Monday, June 27, 2011

Happy birthday, Anarchy Online

Ten years ago Anarchy Online launched, with what is until now unbeaten as the worst MMORPG launch ever. I was there on day one, and looking back I wonder why I didn't log off immediately on that day. Fortunately the game improved significantly from launch, and has survived a full decade today. Time to have a look at what AO brought to the genre:

Anarchy Online was probably the high-point of procedurally created content in MMORPGs. Pretty much everything in AO was randomly generated, from the landscapes to the random missions. That did sometimes lead to strange effects: For example weapons exist in 200 different levels, with the stat increase per level being linear. But somebody had balanced that system somewhere at mid-level, with some weapons having a stronger increase per level than others. That led to some low-level weapons having negative stats, even negative damage output! Furthermore the system resulted in a huge number of different weapons, with players camping the weapon store, which every hour got a new batch of 50 random weapons. It could take a long time before you got exactly the weapon you wanted at the right level.

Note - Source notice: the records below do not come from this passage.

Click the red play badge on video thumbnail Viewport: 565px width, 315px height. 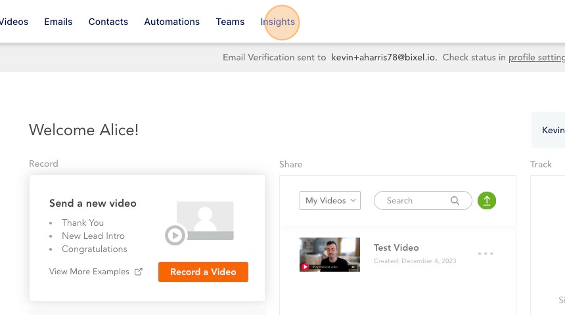point(305,266)
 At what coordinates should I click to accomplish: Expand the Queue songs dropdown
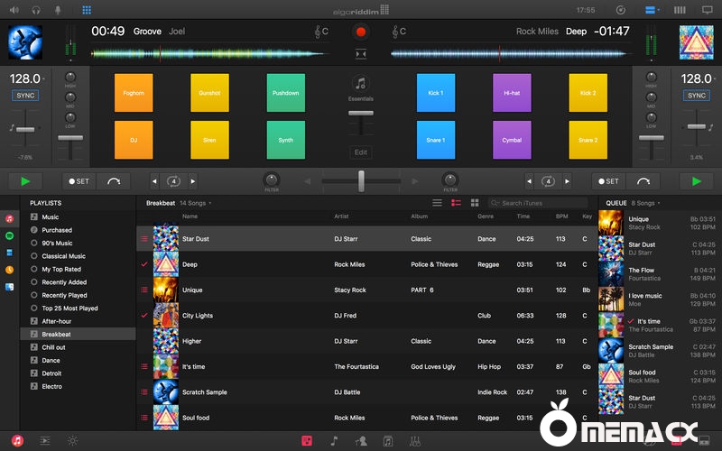[x=645, y=203]
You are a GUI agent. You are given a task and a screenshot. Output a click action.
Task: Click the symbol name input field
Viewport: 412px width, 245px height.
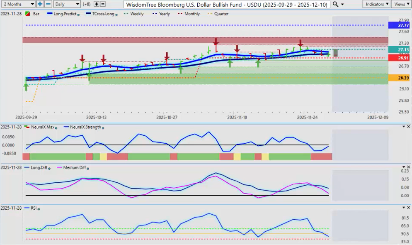(x=227, y=4)
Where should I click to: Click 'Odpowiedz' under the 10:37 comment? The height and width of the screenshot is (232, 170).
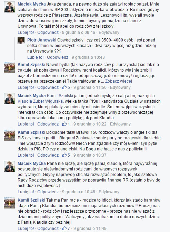click(x=48, y=155)
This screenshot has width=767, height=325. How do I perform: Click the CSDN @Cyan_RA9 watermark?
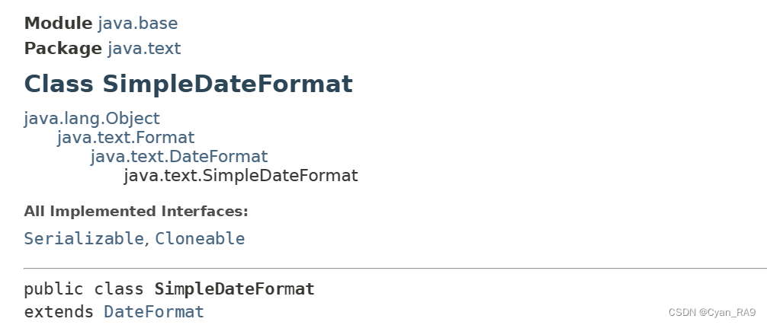point(712,312)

Random missions turned out to be not so great either, a problem shared with Star Wars Galaxies: If you can repeatedly hit a "new mission" button on a terminal creating random missions, you'll do that until you get the random reward you want for a reasonable effort. Random landscapes looked great, but quickly became boring. And random dungeons became boring even quicker, because there weren't all that many tilesets from which to build them. (Which incidentally was my main reason to quit City of Heroes. Now that is going free to play I think I'll check whether they added significantly more tilesets for their random dungeons.)

So overall procedurally created content was not really a great success in Anarchy Online. I think there is a future for it in MMORPGs, but the random creation with algorithm has to be implemented better.

Anarchy Online was a pioneer of the Free2Play movement in December 2004, although financed by advertising instead of an item shop. While the announcements of 2011 of many games going Free2Play raise barely a yawn, that was pretty revolutionary in 2004.

As a final birthday present to Anarchy Online, I'd like to cite some previews of Star Wars: The Old Republic, in which the previewers complain about people standing toe to toe and shooting at each other with laser weapons, which doesn't feel all that realistic. Anarchy Online has this problem since a decade, and it's interesting to see how nobody has come up with a better implementation of Sci-Fi combat yet.